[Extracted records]
++++++++++

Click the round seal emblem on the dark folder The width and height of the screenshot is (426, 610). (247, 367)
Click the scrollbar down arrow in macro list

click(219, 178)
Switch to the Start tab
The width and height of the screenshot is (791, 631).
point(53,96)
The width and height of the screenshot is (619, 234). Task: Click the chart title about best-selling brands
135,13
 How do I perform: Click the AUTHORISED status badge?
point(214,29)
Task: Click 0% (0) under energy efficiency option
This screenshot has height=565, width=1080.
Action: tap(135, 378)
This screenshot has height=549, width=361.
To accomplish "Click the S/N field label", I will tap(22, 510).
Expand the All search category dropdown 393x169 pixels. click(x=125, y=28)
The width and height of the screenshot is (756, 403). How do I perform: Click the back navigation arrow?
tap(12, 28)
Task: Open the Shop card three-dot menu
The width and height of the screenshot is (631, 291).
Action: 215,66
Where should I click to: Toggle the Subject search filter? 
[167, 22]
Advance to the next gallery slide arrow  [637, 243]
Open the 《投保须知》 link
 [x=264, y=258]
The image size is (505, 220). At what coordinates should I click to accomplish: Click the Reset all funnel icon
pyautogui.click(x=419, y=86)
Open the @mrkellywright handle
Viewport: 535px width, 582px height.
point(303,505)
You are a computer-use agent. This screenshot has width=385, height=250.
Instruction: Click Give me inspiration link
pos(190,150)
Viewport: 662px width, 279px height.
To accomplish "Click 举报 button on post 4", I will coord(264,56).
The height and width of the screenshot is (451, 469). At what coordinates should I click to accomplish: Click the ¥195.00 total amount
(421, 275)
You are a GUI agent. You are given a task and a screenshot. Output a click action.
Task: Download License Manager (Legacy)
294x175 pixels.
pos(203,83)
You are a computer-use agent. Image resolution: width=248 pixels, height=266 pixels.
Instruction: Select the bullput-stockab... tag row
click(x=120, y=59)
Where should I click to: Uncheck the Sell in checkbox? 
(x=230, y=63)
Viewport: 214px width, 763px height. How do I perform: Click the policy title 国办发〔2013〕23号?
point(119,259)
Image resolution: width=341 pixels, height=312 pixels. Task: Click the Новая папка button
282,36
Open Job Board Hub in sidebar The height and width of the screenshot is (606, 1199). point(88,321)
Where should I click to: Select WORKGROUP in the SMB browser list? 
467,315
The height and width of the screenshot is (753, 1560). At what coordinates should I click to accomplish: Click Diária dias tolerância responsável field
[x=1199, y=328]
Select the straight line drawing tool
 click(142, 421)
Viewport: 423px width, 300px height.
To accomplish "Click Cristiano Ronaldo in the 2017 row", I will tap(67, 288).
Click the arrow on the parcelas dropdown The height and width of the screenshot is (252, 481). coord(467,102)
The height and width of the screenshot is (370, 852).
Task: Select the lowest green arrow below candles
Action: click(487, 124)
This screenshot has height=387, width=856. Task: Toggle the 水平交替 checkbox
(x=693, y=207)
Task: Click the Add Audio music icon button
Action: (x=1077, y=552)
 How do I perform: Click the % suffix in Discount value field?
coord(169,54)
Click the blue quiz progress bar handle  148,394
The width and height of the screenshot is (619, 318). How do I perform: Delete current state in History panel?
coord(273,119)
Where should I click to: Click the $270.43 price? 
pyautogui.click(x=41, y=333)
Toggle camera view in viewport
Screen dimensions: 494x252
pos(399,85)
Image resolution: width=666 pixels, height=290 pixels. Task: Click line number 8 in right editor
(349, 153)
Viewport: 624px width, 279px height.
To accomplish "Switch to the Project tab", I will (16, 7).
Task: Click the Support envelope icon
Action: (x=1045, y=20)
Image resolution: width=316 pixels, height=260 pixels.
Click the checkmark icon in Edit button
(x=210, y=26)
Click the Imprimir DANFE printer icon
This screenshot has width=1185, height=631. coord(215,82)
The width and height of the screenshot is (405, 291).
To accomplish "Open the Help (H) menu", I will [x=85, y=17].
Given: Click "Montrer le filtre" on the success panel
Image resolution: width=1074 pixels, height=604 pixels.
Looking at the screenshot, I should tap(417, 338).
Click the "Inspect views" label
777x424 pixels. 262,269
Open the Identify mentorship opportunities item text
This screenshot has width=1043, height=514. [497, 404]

++++++++++

### WHAT THE TASK REQUIRES
Whenever the word "agent" occurs in a line above, copy that line.

### SOLUTION TO THE PROBLEM
You are a computer-use agent. This screenshot has width=385, height=250.
You are a GUI agent. You are given a task and a screenshot. Output a click action.
You are a computer-use agent. Image resolution: width=248 pixels, height=266 pixels.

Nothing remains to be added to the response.